Eye For Film >> Movies >> Love (2015) Film Review
Love
Reviewed by: Richard Mowe
If you could take away the sex which is around 60 percent of Gaspar Noé’s latest shocker, you would be left with a rather stilted love story around an amour fou between Murphy (Karl Glusman), a young American film student in Paris, and the two women in his life Electra and Omi.
It’s Noé’s first film in English which may explain the trite dialogue rasped out rather breathlessly by the protagonists, possibly because they are saving their energies for the sexual marathon.
The film cuts back and forth between the beginning and the end of the unravelling relationships with a voiceover by the American moodily reflecting on his fate and the women involved, one of whom, Electra (Aomi Muyock), goes missing.

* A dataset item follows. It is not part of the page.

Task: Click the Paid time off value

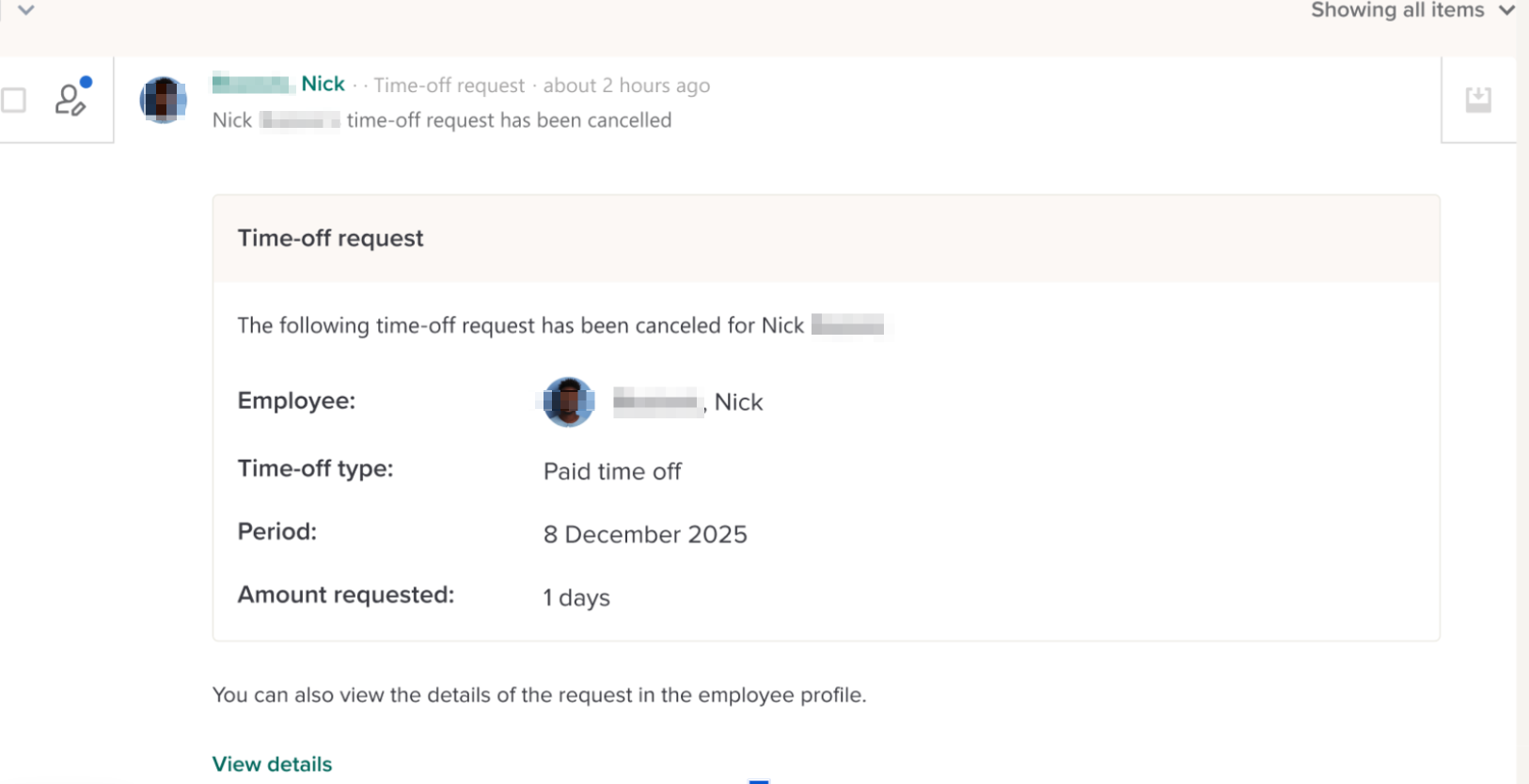Action: [x=612, y=471]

The other, Omi (Klara Kristin), a neighbour who at one point is invited over for a threesome (the film’s most genuinely erotically charged moment), has his baby and ensnares Murphy into a life of boring domesticity.
None of the characters seem grounded in any kind of reality. Murphy spouts great thoughts but, apart from his bedroom action, lacks any motivation. Nobody is seen rushing off to work and Murphy shows little inclination to pursue his film-making craft.
Noé’s trademark flashes of style are here in abundance while the physical scenes are well photographed in light and shade. Apart from one 3D ejaculation it is mostly tastefully done although perhaps not for those of a sensitive disposition. Compared to the relentless power of Irreversible, this one lacks emotional force.
Fundamentally this is a love story where the sex speaks louder than words - the only difference being in the attention to graphic detail.